### RECORDS FOR THIS TASK
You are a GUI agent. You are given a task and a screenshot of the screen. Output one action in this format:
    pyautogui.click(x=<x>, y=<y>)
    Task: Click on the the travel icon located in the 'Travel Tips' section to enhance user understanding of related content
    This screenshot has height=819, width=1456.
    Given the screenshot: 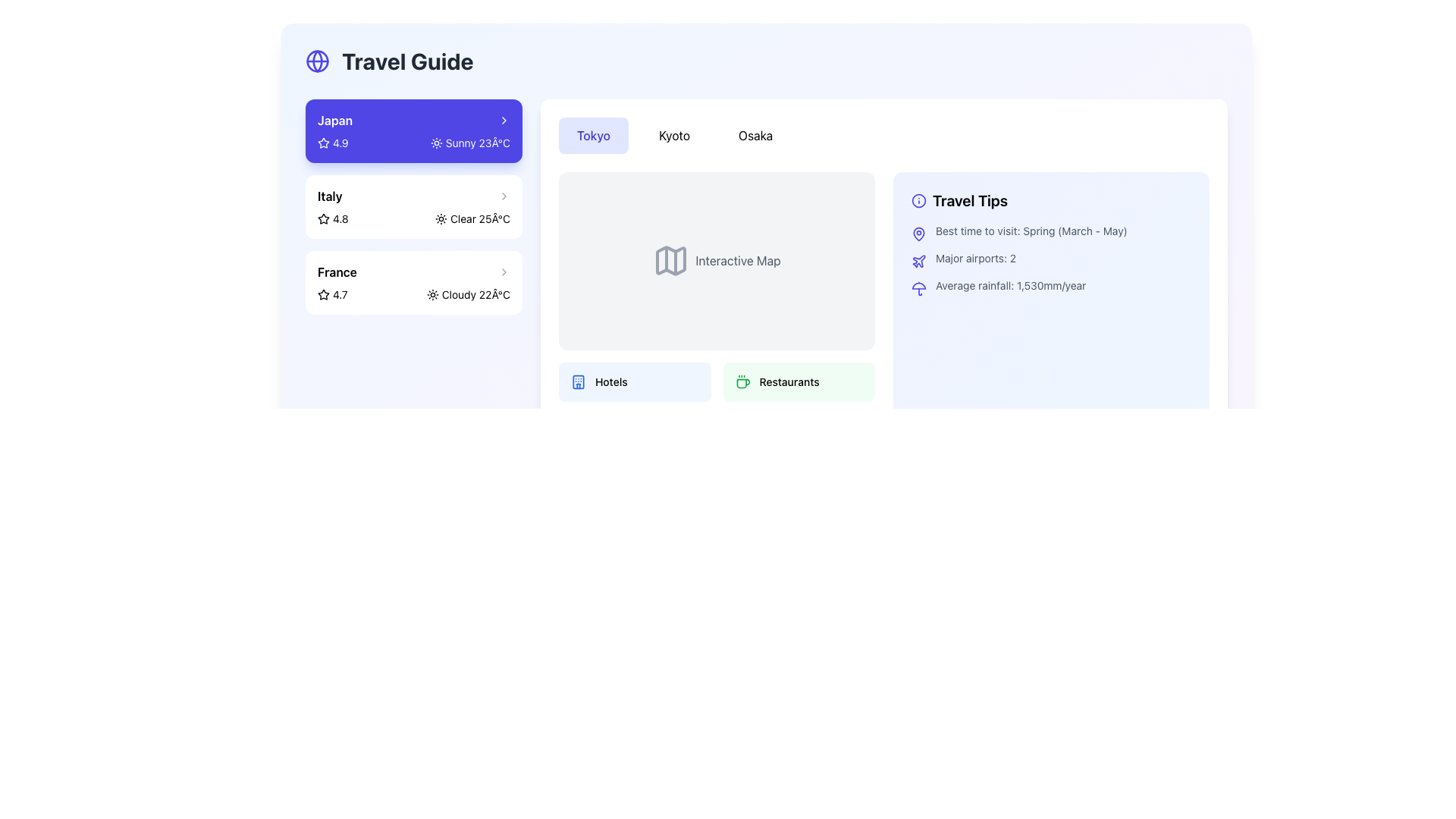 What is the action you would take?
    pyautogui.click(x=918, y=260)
######
SET TASK:
Rewrite the listing, from its first line through the line that contains "This screenshot has", as a Markdown table with the columns Row and Line, leaving out any blank lines.

RESULT FOR THIS EXERCISE:
| Row | Line |
|---|---|
| 1 | You are a GUI agent. You are given a task and a screenshot of the screen. Output one action in this format: |
| 2 |     pyautogui.click(x=<x>, y=<y>) |
| 3 |     Task: Click on the the travel icon located in the 'Travel Tips' section to enhance user understanding of related content |
| 4 |     This screenshot has height=819, width=1456. |